フィギュア 原型 研磨と渋みのお話 フィニッシャー
3D SYSTEMS 等のサポートのつかない3Dプリンターで造形されたレジンの研磨のお話。
レジンの種類のより造形後の硬度が違います。
当然、各ブランド様や原型師様により使用する造形時に使用するレジンが違うので、それぞれに合わせて研磨する必要があります。
また、造形時の積層の出方と原型データの描き込みにより、積層をキレに研磨してしまうとディテールが崩れるという現象が起きます。
ここの見極めが難しい箇所になり、研磨からサフまでの全体の工程を踏まえ、どう研磨していくか決めていきます。
原型師が意思、意図を持ってキャラクターデータを作り込んでいるので、その意思、意図を汲んで読み取って研磨していきます。
必要な箇所はスジボリを入れ、造形時の積層でダレた箇所はエッジを立てディテールを作り研磨していきます。
研磨の仕事は理詰めの世界です。 対象の形状と硬さを見て、研磨力(番手と力加減)と 道具のカタチ を決める。
必要であれば道具を作る。これに尽きます。
根気と創意工夫が求められます。
柔らかめのレジンの微小パーツの場合、ペーパーヤスリのみで仕上げる場合もあります。
フィギュアを組み付ける凸凹を勘合といいます。組付けた時にすぐに外れたりカタ付いたりしない様にするのが渋み出しです。
柔らかめのレジンの場合、硬めの渋みを付けると外す時の力加減次第で凸が折れます。
折れた時はリカバリーすれば良いのですが、経験が浅いと放心状態になります。
研磨~サフの後、組み上げて納品し検品を通れば仕事として完了ですが、型取り時や量産時に差し支えない様に気を付けてる必要があります。
渋み付けも気を付けなければならないのが、キャラクターのポーズによっては全てのパーツに渋みを付けないという事もあります。

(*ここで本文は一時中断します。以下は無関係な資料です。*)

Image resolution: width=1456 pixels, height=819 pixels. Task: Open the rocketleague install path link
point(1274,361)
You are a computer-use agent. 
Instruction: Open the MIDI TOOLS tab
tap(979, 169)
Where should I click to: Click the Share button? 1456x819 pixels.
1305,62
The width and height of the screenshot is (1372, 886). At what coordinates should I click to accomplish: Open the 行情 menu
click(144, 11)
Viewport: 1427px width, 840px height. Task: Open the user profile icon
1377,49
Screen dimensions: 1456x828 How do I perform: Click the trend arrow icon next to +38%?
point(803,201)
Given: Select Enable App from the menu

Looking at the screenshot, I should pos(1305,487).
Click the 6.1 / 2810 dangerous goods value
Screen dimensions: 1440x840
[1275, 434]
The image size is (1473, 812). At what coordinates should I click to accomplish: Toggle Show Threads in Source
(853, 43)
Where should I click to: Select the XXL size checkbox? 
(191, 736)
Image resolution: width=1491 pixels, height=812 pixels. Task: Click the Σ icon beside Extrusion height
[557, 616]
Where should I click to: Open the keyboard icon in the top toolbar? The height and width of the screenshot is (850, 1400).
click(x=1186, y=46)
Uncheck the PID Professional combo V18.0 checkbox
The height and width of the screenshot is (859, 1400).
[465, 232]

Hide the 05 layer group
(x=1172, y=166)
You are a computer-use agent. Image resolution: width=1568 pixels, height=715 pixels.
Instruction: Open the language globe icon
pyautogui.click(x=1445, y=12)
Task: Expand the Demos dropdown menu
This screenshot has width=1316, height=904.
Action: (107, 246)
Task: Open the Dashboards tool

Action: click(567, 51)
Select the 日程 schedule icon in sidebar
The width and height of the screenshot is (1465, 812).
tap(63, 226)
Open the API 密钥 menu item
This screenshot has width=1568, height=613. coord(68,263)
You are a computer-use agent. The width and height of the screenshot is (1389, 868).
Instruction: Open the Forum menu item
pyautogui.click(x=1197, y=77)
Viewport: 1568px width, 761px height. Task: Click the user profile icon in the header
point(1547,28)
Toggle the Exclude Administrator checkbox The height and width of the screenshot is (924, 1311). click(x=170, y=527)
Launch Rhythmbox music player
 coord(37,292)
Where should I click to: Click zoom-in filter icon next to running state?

複雑にパーツが重なる箇所は 「凸パーツ全てに渋みを付けると組めない、組むのにとても苦労する」事が発生します。
これを無理やりにでも組付けて納品した場合、型取り後の量産で不要な手間が発生するので後工程まで意識して作業する必要があります。
フィギュア原型の研磨 フィニッシャー の仕事は、理詰めと根気と想像力が求められる仕事だと思います。
追記:神ヤスリ / ペーパーヤスリ / スポンジヤスリ さんにはとてもお世話になっております。